Conférencier : Guillaume Ragetly

Article rédigé d’après une conférence organisée lors du congrès vétérinaire FranceVet les 10 et 11 juin 2022 à Paris.

Présentation clinique

La dysplasie de la hanche correspond à une laxité trop importante de la hanche s’installant pendant la croissance. Cette laxité entraîne des mouvements plus importants de la hanche dans son articulation, voire une possible subluxation, endommageant les tissus, en particulier le cartilage et provoquant à terme de l’arthrose à l’origine de douleurs ou de boiteries.

Sur un animal jeune, entre 5 et 15 mois, des signes de gêne ou de douleur peuvent déjà être observés. Il s’agit la plupart du temps de signes aigus tels que de la douleur à la hanche, une baisse d’activité, une course en « bunny hopping » (sauts de lapin), une démarche chaloupée, une proéminence de la hanche (palpable à la marche), une fatigabilité à l’effort et parfois une hyperextension du tarse.

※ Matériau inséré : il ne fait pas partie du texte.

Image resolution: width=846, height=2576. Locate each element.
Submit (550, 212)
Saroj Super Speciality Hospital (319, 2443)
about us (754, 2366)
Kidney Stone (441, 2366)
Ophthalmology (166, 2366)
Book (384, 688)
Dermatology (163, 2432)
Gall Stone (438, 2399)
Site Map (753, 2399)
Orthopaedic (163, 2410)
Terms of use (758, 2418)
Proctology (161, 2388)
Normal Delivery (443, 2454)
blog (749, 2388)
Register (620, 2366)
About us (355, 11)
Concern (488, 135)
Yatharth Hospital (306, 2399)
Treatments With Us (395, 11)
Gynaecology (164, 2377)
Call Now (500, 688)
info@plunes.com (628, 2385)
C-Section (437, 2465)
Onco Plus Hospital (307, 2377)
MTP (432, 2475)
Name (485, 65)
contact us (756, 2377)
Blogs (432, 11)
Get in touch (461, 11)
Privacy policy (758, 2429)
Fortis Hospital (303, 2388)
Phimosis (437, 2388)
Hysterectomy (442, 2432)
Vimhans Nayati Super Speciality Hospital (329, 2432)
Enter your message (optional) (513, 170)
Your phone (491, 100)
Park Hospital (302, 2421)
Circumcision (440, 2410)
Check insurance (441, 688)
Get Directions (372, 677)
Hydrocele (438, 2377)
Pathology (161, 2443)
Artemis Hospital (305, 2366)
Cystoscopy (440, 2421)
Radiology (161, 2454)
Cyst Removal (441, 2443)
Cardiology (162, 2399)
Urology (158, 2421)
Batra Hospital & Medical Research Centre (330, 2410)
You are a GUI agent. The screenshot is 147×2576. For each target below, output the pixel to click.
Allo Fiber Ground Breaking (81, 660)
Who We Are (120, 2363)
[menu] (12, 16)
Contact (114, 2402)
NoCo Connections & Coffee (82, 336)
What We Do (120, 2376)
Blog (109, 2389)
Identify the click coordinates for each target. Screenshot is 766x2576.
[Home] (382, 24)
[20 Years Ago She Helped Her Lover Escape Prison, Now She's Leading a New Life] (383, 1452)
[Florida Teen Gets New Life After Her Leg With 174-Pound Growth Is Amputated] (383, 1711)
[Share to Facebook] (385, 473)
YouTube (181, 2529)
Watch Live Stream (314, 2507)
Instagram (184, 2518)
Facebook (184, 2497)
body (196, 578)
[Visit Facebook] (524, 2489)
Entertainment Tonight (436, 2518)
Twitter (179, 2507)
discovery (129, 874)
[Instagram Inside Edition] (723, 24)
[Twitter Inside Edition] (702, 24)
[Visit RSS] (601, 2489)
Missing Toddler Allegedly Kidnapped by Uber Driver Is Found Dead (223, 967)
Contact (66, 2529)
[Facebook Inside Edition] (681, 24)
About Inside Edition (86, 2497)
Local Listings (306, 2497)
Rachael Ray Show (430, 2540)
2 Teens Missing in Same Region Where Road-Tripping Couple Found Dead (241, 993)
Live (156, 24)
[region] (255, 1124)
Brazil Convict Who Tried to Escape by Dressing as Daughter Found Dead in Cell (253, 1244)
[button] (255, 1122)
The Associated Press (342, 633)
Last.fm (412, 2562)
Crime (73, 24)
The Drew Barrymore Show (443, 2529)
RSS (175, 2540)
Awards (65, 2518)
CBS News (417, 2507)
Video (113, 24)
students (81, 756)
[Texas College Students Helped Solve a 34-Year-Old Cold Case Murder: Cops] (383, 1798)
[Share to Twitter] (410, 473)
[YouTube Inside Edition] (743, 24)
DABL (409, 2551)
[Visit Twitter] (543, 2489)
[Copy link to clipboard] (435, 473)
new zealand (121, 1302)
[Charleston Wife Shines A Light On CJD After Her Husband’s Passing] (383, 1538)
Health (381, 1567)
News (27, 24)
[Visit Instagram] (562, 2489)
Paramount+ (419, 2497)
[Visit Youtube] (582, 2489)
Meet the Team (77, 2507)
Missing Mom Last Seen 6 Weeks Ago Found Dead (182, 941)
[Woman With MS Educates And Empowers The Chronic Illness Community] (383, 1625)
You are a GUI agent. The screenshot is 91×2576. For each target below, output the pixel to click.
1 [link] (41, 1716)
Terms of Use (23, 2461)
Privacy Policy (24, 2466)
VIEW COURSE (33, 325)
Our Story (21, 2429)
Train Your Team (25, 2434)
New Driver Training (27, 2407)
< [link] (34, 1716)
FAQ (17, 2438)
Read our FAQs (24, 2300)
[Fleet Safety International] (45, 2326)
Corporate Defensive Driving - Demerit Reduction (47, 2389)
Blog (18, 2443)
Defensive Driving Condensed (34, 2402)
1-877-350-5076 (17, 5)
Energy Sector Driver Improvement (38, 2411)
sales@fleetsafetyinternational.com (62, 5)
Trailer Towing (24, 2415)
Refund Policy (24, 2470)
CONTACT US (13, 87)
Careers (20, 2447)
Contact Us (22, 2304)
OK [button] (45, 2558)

Sur un animal plus âgé, les signes (principalement une boiterie et parfois une atrophie musculaire) apparaissent de manière plus progressive, ils ne sont pas toujours bilatéraux, une hanche pouvant être davantage atteinte que l’autre.

Diagnostic selon l’âge

Le diagnostic passe par deux étapes, l’examen clinique et des radiographies. À l’examen clinique à distance, les signes déjà décrits peuvent parfois être observés (également souvent rapportés par les propriétaires). Mais ils peuvent être plus discrets. Lors de l’examen orthopédique, il est plus facile d’examiner les jeunes chiens en position debout pour moins les contraindre et mieux voir les réactions liées à la manipulation orthopédique. La hanche est mise en hyperextension de manière progressive pour limiter la douleur, en évaluant les réactions ou le retrait du membre. Le genou et la hanche sont mis en extension lors de ce mouvement. Il importe de faire attention lors de cette étape à ne pas passer à côté d’une rupture de ligament croisé ou d’une douleur à la jonction lombosacrée, pouvant être révélées également lors de l’hyperextension du membre et pouvant mimer les mêmes symptômes.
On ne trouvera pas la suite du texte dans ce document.